Georgia Toffolo: Can a damaged passport ruin your holiday?
Millions of Brits enjoy holidays abroad, but a damaged passport can overshadow or even destroy a foreign getaway.
TV star Georgia Toffolo was stopped on Sunday by officials at Malé airport in the Maldives after they spotted some of the pages of her passport were missing.
In tearful updates posted to her Instagram account, she begged followers to help her and said she feared being kept in a "centre" for four days until she could fly home to the UK.
In one video said: "I've been crying for hours and hours. This is a really horrible situation to be in, where you can't go but I also can't leave the airport."
She was later allowed to leave the airport and continue to her holiday destination - but continues to be supported by the Foreign and Commonwealth Office (FCO).
But can a damaged passport really ruin a foreign holiday and what are the pitfalls to avoid?
Toff's travel trouble stemmed from her passport being classed as damaged, because two of its pages were missing.
Not everyone's passport is going to be in pristine condition, but when is it too damaged to use for travel?
A damaged passport is one "which isn't in a condition to be accepted as proof of identity", according to HM Passport Office's guidance for examiners, and must be replaced.
But passports that have reasonable "wear and tear" can be accepted.
Travellers whose passports contain multiple visas and stamps - indicating "heavy use" are more likely to have a problem, the guidance adds.
Possible issues could include:
- Details cannot be deciphered
- The laminate of the personal details page has lifted enough to allow the possibility of photo substitution
- Discolouration to the bio-data page
- Chemical or ink spillage on any page
- Missing or detached pages
- The chip or antenna shows through the end paper on the back cover for the new style e-passports
- The chip has been identified as damaged after investigation
Why is a damaged passport a big deal?
Travel expert Simon Calder says: "The main problem that travellers encounter with frontier officials is if there is damage to the photo page in the passport.
"That is because, historically, it was easy for fraudsters to doctor the details and replace the photograph.
"If there is any obvious flaw in the lamination, that is enough to get you barred from a country.
"Missing pages from within the passport are, generally, harder to spot - and in many cases overlooked or ignored."
The International Civil Aviation Organization, which is the global body responsible for passport standards, warns of a range of fraudulent "attacks" on passports.
These include "construction of a fraudulent document, or parts thereof, using materials from legitimate documents"; the "removal and substitution of entire page(s) or visas"; and the deletion of entries on visa pages and the observations page.
Mr Calder adds that airlines are "very sensitive to damaged passports because they are fined if they transport a passenger to a country where the document is ruled inadmissible".
"I am horrified when I see fellow travellers shoving their passport into a back pocket, rather than treating it as a fragile document that is all that stands between you and deportation on the next homebound flight."
'We couldn't take our flight to Venice'
Julie Haydon, a director of a Bristol-based charity, said her partner was not allowed to travel to Venice because of "small damage" to his passport.

※ ※ ※

◆ Brief ◆
Decide whether each statement agrees with the passport article, answering yes or no and quoting the words that settle it: (a) officials at Malé airport stopped Georgia Toffolo after noticing pages missing from her passport; (b) passports showing reasonable wear and tear must be replaced; (c) Simon Calder names missing inside pages as the main problem travellers face with frontier officials. The records are separate material with no connection to the passport article.

※ ※ ※

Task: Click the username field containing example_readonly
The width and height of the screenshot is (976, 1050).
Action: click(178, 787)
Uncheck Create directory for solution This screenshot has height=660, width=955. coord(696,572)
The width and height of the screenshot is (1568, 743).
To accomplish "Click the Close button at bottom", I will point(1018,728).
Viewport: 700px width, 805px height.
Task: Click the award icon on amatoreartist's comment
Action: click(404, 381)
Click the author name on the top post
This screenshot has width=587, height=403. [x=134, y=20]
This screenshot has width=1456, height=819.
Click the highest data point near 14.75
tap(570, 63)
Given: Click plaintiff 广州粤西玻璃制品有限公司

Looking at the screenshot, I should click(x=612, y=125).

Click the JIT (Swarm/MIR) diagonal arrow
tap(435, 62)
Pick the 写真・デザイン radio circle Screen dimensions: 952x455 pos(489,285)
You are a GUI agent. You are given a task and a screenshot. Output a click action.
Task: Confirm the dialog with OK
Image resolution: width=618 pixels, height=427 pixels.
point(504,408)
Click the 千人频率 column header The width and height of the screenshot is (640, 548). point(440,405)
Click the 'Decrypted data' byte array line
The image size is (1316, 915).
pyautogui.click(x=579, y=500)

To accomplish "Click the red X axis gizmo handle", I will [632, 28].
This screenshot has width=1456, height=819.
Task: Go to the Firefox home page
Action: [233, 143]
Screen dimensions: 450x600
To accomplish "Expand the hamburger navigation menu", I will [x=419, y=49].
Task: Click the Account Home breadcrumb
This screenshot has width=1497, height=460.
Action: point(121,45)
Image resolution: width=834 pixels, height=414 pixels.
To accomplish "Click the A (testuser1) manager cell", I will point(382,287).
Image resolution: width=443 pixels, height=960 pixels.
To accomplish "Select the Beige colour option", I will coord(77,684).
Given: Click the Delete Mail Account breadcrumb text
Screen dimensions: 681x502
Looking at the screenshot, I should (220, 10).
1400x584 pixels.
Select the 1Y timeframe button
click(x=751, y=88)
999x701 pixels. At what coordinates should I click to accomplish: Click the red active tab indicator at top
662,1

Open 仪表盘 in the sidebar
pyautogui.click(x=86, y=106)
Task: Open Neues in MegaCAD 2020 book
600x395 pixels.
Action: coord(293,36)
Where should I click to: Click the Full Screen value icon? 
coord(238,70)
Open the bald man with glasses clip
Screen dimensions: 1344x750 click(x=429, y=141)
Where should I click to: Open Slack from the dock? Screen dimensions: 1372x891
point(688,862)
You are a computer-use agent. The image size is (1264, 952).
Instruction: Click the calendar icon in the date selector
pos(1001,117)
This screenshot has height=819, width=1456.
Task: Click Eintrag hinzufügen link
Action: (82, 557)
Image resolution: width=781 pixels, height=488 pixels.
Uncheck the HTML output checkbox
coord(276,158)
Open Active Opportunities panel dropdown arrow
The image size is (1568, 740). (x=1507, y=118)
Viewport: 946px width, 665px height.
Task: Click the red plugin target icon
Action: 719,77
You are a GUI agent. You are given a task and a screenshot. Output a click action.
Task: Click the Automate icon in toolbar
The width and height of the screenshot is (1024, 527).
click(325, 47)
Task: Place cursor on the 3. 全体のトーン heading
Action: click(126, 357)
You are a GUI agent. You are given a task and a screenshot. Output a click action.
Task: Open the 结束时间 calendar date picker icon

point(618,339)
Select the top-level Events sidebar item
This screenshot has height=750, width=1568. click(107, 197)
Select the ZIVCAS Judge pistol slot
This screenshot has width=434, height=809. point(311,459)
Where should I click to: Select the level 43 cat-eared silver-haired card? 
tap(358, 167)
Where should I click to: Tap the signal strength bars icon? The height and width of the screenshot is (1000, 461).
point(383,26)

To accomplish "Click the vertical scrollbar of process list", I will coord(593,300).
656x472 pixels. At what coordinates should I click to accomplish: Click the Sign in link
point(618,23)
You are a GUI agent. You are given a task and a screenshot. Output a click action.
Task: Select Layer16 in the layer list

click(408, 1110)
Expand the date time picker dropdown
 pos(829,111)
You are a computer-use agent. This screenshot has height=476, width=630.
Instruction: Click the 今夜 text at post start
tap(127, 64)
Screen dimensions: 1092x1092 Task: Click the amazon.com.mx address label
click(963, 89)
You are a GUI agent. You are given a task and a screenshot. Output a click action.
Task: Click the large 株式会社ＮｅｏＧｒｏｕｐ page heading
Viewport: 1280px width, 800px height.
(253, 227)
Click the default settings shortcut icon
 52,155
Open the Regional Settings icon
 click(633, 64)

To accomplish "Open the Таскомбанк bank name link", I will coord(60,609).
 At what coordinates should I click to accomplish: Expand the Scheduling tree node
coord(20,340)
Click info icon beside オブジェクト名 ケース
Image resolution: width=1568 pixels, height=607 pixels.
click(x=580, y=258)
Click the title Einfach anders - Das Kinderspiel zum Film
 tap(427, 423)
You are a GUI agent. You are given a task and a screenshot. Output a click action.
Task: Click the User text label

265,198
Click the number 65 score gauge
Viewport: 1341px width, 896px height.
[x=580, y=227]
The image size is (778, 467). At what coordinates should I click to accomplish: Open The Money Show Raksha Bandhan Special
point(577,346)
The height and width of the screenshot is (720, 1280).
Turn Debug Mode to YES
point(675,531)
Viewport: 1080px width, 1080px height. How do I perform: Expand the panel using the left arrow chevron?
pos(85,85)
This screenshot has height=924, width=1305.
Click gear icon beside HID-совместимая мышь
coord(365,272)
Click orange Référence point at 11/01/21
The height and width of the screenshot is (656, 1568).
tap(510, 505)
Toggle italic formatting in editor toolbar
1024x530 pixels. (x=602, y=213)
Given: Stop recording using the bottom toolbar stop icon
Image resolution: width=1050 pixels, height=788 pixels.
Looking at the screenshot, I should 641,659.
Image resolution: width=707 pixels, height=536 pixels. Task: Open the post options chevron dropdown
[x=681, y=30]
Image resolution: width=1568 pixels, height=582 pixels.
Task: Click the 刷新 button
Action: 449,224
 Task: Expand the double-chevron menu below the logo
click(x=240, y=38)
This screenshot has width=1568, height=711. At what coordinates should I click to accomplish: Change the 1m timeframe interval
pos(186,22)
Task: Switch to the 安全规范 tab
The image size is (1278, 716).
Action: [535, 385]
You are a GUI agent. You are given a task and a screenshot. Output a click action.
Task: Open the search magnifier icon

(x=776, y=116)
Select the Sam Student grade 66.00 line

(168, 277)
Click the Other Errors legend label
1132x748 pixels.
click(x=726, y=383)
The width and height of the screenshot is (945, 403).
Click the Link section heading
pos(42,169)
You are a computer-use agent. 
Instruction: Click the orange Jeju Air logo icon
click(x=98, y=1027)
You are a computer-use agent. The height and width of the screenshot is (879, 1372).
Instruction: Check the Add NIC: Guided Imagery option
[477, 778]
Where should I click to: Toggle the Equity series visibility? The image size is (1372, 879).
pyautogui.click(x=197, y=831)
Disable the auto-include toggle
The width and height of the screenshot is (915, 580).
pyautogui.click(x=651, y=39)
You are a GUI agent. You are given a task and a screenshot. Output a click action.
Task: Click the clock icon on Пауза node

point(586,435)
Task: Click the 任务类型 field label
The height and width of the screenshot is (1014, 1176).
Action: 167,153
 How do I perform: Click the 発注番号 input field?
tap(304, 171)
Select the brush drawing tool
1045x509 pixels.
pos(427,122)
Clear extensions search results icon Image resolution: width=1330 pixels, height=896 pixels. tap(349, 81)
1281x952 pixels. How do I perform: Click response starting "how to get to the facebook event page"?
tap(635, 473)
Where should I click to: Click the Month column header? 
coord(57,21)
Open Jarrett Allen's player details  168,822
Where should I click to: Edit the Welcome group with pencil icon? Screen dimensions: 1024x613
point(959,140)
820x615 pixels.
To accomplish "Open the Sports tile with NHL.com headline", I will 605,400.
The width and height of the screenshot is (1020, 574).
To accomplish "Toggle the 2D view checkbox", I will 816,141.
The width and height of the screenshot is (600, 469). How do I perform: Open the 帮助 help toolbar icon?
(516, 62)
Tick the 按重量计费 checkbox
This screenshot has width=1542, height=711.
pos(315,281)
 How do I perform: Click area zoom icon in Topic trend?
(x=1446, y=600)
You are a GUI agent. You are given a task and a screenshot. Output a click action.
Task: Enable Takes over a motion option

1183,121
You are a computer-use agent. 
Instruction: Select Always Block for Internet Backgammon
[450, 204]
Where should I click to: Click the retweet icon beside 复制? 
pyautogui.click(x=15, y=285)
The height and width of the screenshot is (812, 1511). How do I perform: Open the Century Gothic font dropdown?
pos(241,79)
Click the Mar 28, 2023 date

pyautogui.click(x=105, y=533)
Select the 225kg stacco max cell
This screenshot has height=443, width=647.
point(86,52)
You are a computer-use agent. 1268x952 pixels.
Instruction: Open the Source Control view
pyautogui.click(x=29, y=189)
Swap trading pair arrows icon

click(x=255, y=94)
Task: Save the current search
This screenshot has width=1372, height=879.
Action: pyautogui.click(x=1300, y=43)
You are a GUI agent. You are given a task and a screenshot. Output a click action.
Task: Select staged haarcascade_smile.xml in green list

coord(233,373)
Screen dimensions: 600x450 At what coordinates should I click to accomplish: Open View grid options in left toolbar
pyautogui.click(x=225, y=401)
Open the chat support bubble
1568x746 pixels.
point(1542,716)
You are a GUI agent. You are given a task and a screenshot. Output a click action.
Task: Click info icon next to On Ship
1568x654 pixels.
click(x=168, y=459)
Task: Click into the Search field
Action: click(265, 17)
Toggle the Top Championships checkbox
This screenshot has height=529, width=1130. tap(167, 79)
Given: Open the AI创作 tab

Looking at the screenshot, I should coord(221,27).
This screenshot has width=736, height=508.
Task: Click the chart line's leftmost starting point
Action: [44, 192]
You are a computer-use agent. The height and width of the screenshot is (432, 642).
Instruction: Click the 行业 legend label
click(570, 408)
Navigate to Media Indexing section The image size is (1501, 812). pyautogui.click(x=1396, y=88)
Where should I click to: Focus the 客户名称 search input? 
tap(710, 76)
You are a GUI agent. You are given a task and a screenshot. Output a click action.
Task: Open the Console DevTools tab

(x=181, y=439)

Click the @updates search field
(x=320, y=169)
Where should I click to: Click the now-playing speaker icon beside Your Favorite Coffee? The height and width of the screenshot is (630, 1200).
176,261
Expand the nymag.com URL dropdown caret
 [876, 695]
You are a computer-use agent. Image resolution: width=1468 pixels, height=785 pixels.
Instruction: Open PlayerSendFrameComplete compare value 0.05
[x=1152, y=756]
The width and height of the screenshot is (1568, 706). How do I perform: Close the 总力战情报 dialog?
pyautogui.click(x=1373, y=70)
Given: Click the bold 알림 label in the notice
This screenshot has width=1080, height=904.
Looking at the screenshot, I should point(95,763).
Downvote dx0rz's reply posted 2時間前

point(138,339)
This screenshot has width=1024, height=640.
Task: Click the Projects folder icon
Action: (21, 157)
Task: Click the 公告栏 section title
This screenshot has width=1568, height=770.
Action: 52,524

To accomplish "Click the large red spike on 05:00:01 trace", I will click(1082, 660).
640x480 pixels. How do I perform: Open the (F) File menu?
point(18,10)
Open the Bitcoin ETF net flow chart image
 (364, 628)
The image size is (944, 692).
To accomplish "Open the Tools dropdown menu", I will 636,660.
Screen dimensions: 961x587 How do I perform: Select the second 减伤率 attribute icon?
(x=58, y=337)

※ ※ ※

◆ Response to the task ◆
(a) Yes: "after they spotted some of the pages of her passport were missing."
(b) No: "But passports that have reasonable "wear and tear" can be accepted."
(c) No: "The main problem that travellers encounter with frontier officials is if there is damage to the photo page in the passport."